Samaras, Juncker examine Greek proposal for emerging from bailout

Prime Minister Antonis Samaras and incoming European Commission President Jean-Claude Juncker discussed on Thursday the broad strokes of Greece’s plan for emerging from its loan program as well as a pending review by the troika, which must be completed before such an exit can occur, on the sidelines of a European Union summit in Brussels.

According to sources, the two men discussed the outlook for Greece after the European participation in the country’s international bailout concludes at the end of this year. Juncker was said to be keen to get a grasp of all the available options for tackling the “Greek question.”

On arriving at the meeting, Samaras said Athens wants a “prudent” exit from its loan program. “We are negotiating closely with our lenders, the next day after the end of the program, a prudent exit to normality,” he said.

The government is keen to see the International Monetary Fund halt its participation in the bailout a year ahead of schedule but sources indicate authorities are ready to accept a precautionary credit line from Greece’s eurozone partners. Athens aims to return some 11 billion euros in residual funding from the recapitalization of Greek banks to reduce its debt. However this money will be kept aside to act as a cushion for when Greece taps bond markets. Government sources were upbeat yesterday as initial indications about the outcome of European Central Bank stress tests on Greek banks suggested that little or no further funding would be required.

Meanwhile in Athens Samaras’s coalition partner, PASOK leader Evangelos Venizelos, proposed five “axes” for Greece exiting its economic crisis.
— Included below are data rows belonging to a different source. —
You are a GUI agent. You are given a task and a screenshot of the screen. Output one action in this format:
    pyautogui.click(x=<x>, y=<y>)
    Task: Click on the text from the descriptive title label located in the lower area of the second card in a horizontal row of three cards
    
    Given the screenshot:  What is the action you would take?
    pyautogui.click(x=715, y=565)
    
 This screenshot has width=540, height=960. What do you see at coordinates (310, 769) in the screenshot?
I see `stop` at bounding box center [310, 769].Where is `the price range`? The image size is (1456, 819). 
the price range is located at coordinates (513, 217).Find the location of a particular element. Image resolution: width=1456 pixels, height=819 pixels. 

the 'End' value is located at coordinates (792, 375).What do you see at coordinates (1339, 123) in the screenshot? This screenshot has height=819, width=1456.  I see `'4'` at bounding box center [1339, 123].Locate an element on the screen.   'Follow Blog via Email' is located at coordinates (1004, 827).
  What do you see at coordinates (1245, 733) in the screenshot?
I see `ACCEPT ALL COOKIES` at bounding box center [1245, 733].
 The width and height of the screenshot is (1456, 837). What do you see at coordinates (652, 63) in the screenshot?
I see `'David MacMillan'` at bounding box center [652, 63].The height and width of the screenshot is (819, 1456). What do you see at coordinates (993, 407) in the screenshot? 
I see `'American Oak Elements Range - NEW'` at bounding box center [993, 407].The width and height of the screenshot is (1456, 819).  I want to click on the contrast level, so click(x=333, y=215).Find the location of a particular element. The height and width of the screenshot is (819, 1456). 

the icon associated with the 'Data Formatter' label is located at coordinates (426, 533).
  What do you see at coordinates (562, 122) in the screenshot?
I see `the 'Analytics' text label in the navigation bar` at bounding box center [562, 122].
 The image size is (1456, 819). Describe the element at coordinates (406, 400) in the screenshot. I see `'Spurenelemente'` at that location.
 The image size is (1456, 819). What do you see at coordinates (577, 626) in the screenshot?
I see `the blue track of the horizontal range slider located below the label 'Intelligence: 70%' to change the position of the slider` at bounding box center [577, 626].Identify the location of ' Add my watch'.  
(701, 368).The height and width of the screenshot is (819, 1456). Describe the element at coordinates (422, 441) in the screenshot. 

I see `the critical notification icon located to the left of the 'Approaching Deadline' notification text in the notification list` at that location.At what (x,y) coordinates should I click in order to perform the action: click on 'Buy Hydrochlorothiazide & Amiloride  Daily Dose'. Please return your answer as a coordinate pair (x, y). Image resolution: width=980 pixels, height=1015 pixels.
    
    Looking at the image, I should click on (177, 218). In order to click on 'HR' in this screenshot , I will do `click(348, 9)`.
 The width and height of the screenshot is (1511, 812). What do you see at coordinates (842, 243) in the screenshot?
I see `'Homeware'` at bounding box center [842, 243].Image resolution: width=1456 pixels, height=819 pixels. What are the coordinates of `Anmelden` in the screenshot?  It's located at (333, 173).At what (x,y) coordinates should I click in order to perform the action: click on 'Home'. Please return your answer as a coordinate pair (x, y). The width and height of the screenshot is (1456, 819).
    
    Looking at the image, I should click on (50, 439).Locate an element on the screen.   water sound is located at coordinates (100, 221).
In a speech at a French business forum, Venizelos listed the axes: firstly a gradual disengagement from the memorandum, a finalizing of ties with the IMF and a confirmation of the sustainability of Greece’s debt; secondly, achieving political and institutional stability by electing a new president; thirdly, safeguarding social cohesion; fourthly, securing Greece’s position in Europe by boosting institutions; and fifthly, rallying the country’s creative forces around a national growth plan.